La demanda de reconocimiento individual o colectivo es uno de los pilares de los movimientos sociales que van marcando características distintivas del siglo XXI en curso.
El rebrote de discriminación racial tipificado por la brutalidad policial blanca en Estados Unidos contra individuos pertenecientes a minorías étnicas como los afroamericanos o hispanos encuentra respuesta de demanda de dignidad en un movimiento como Black Lives Matter, cuyo punto de ebullición reciente se alcanzó con el asesinato de George Floyd. O bien, la denuncia de abuso sexual y acoso contra la mujer en la industria cinematográfica de Hollywood, cuyo reclamo de respeto se encarnó en el movimiento MeToo.
De igual manera operan los movimientos a favor de la conservación de la tierra, de la diversidad sexual, de los derechos humanos de los migrantes, de la producción de energía limpia o del respeto a la vida de los animales y de los océanos.
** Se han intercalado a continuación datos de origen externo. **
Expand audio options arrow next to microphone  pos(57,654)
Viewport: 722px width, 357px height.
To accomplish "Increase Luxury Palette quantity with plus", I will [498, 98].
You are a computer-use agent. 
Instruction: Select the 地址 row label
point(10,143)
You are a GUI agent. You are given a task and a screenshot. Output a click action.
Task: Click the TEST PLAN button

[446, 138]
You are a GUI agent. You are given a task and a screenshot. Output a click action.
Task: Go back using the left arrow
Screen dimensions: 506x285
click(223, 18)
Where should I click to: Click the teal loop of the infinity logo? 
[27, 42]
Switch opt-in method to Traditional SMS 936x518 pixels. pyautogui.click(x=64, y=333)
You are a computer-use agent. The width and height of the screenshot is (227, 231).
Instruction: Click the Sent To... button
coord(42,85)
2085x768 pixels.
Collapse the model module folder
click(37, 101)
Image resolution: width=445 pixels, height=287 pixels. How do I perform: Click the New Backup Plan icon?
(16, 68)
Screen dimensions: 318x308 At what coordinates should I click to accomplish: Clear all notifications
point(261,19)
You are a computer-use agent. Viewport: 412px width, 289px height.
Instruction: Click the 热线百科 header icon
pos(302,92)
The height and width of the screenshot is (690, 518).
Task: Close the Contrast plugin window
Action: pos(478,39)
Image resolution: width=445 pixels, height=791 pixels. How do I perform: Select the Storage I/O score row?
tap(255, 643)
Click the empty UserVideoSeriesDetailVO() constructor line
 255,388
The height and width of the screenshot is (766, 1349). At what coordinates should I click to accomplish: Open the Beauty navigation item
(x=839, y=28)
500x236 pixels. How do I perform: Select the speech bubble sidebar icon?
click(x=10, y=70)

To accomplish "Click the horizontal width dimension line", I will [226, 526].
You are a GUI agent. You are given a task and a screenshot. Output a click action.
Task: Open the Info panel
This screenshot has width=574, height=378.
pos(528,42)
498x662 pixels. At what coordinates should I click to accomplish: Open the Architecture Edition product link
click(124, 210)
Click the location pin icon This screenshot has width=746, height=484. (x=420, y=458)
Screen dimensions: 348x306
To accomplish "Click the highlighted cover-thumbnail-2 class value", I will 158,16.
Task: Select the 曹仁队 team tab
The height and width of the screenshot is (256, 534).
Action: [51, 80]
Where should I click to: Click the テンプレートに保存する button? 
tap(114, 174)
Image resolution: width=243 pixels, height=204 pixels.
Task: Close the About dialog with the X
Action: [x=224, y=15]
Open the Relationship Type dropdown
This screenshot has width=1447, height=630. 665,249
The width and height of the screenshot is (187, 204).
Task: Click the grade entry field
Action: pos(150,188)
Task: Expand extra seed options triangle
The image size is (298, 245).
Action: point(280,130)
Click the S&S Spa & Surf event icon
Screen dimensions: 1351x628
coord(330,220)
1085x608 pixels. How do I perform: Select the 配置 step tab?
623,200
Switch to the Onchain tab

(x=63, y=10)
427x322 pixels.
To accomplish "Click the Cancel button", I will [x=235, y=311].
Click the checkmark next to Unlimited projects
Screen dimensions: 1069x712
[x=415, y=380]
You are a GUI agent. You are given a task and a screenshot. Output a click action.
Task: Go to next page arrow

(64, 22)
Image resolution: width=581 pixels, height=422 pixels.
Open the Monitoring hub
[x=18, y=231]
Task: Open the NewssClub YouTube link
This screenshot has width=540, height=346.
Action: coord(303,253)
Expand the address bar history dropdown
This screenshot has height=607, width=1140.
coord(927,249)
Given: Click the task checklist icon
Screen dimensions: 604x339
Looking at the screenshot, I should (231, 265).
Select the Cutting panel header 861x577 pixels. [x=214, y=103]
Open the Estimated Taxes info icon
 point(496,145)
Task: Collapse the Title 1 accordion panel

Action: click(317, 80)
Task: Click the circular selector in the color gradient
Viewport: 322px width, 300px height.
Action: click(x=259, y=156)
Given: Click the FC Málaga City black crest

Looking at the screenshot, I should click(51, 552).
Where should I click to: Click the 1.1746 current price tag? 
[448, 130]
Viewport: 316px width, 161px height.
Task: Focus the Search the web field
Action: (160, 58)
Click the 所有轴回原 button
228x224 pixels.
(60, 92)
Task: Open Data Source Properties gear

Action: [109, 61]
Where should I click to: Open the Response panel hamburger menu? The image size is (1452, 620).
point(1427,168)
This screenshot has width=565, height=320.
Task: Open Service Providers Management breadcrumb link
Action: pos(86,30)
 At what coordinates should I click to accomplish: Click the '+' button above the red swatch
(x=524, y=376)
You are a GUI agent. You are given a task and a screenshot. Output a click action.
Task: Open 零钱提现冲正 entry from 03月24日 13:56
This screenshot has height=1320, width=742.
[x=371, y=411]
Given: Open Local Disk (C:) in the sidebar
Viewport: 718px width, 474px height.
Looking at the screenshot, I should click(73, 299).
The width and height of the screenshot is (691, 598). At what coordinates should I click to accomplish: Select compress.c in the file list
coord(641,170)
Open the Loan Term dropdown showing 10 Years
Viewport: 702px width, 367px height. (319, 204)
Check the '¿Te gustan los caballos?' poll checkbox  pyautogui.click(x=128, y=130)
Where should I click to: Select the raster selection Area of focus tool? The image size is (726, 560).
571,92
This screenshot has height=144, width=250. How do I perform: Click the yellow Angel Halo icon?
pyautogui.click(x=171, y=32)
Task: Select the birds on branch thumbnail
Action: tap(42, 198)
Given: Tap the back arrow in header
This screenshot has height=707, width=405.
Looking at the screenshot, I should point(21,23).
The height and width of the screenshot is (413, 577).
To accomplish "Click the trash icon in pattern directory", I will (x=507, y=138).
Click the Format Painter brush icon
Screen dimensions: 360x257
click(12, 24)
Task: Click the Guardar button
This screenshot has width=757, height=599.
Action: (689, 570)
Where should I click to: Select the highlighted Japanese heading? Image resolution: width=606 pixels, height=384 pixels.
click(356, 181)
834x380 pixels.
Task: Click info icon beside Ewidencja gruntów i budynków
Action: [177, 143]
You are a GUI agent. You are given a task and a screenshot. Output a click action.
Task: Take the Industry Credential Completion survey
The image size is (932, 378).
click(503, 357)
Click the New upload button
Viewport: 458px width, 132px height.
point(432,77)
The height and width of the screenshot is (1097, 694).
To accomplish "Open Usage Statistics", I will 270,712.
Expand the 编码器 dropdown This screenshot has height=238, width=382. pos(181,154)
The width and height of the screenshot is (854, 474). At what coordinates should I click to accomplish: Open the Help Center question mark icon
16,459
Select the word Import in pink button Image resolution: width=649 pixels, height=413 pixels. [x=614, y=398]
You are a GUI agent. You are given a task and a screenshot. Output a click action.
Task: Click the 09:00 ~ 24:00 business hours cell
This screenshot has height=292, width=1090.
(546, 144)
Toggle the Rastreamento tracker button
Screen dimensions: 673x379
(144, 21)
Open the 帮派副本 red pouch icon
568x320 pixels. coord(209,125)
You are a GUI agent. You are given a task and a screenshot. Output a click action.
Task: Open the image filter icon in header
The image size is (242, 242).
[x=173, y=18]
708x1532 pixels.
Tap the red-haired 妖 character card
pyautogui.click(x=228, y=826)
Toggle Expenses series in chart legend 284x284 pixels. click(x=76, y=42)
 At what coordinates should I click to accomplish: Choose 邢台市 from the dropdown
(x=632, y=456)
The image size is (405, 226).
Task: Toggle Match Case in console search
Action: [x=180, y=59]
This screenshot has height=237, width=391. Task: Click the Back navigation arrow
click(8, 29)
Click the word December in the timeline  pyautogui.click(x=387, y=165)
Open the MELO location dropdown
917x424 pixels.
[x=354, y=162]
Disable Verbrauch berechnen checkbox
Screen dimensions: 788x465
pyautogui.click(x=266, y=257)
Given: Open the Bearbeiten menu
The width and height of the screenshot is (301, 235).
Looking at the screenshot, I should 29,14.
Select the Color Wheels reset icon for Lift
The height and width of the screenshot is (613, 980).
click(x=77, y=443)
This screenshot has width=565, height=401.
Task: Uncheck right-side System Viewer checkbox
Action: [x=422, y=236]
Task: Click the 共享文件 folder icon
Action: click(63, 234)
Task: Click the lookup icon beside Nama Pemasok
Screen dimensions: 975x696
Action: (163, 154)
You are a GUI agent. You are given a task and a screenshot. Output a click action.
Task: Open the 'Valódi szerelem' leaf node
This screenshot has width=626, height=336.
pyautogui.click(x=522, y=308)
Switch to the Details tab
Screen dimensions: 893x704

En cada caso, el denominador común es el mismo que motoriza la actividad política y social a escala global: la lucha integral por el reconocimiento, la dignidad y la identidad. Dos peligros para las democracias derivan también de este reclamo, a saber, el nacionalismo populista y el fundamentalismo religioso, que tienen como base común una ideología del resentimiento.
El elemento cohesionador por excelencia de estas diferentes manifestaciones es la lucha por la identidad, asumiéndose que esta ya no solo se define por aspectos conceptualmente más o menos rígidos o firmes como la raza u origen étnico, el territorio, la lengua o la religión, sino por el hecho de que la individualización, la modernización, el consumismo galopante y la globalización impulsan a los individuos a elegir o construirse una identidad no duradera o esquiva, en términos individuales, y un sentido de pertenencia, en términos colectivos, que posterga o suplanta la individualidad en razón de un vínculo emocional con un grupo, cuya duración se instala, en el mejor de los casos, en el criterio de caducidad programada, sino efímera.
Ahora bien, es en la búsqueda de reconocimiento como forma de concreción de la dignidad donde políticamente opera la cuestión identitaria. De ahí que Francis Fukuyama (2019) sustente, primero, que en la política de identidad se encuentra el eslabón que une los movimientos y las manifestaciones sociales a gran escala, y segundo, que es en el anhelo natural de reconocimiento donde radica el sentido moderno de identidad que, evolucionando velozmente hacia políticas de identidad, hace posible que los individuos y colectivos exijan públicamente el reconocimiento de su valía humana.
Esto es, en definitiva, la dignidad. Y por ello, su particular concepto de la identidad orientado a la cuestión política presente, en la que esta se define como el resultado de la distinción entre el verdadero yo interno y un mundo exterior constituido por reglas y normas sociales que suelen no reconocer de manera adecuada el valor o la dignidad propios de ese yo.
Aquí estriba el conflicto entre individuo y sociedad, basado en la disyuntiva de si es el ser interior el que tiene que ajustarse a las reglas sociales o si bien, es la sociedad la que debe cambiar sus reglas.Las luchas individuales y colectivas por el reconocimiento, el respeto y la dignidad como expresiones de determinadas políticas de identidad son, para Fukuyama, con reminiscencia del sentido de la historia en Hegel, que vio en el reconocimiento su principal propulsor, piezas fundamentales en la tarea presente de lograr una teoría del alma humana mejor.
Esta nueva teoría del alma tiene en las emociones un vector que se mueve pendularmente desde el deseo y la razón hacia el orgullo y la ira, y viceversa.